Dawra recently released her book 'China: Behind The Miracle' in which she has provided a detailed account of the Chinese economic success.
"India must similarly invest in infrastructure and attract foreign investments in a strategic manner. Skilling the labour force and identification of land banks would smoothen the process of domestic and foreign investments.
"At the same time, India must avoid China's supply-driven growth model that has resulted in overhang of infrastructure, industrial overcapacities, surplus real-estate inventories, rapidly diminishing returns on investment," she said.
More From This Section
Dawra said India "must encourage a market-driven model that brings in more efficiencies in investments."

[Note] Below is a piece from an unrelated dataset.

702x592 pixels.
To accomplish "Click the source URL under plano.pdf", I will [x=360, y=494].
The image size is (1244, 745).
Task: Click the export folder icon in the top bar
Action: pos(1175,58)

"We must also stay clear of manufacturing processes that are environmentally toxic, polluting air, water and soil, as has happened in many parts of China," she said.
In the 221-page book, Dawra attempts to provide an
extensive account of her study of the Chinese economy, which in 2011 emerged as the world's second-largest economy with prospects of even overtaking the US.
But of late, it has been bogged down and is struggling to halt the slowdown impacting its social and political systems.
"I arrived in China in 2011 - a year after the country had its last double-digit growth of 10.4 per cent in 2010. I saw the growth rates dip to 7.7 per cent in 2012."
"Trends of extensive cooling down of investments, retail sales and factory output were also firmly discernible. As were issues of rapidly rising local government debt levels, risky shadow banking, industrial over-capacities, declining corporate profit - which were all part of the economic slowdown," she said.
The slowdown has continued despite measures to develop the lesser-developed western provinces and massive urbanisation.
"China presently targeted GDP growth rate of 6.5 per cent in the 13th Five Year Plan (2016-20). It seems to be ambitious to most economists, who highlight need for 'efficiency and productivity reforms,'" she said.
"At the same time, we need to recognise that China is a USD 10 trillion plus economy and even if it grows at 6 per cent, one reads that 'it would still be adding roughly 1.5 times the size of Singapore or Malaysian economy per year," she said.
The IMF estimates the Chinese economy to grow at 6.2 per cent in the next five years.
"What will however remain a concern will be the game plan for timely implementation of market-based economic and financial reforms, and the extent to which China will be able to balance this with its need to maintain 'moderate-to-high' growth rates for its masses, she said.
"By taking up manufacturing in a bigger way, investing in human resource development for unleashing the great service sector growth potential, meeting aspirational levels of Indians for service delivery in education and health services, it is going to be an upward growth spiral, no doubt," she said.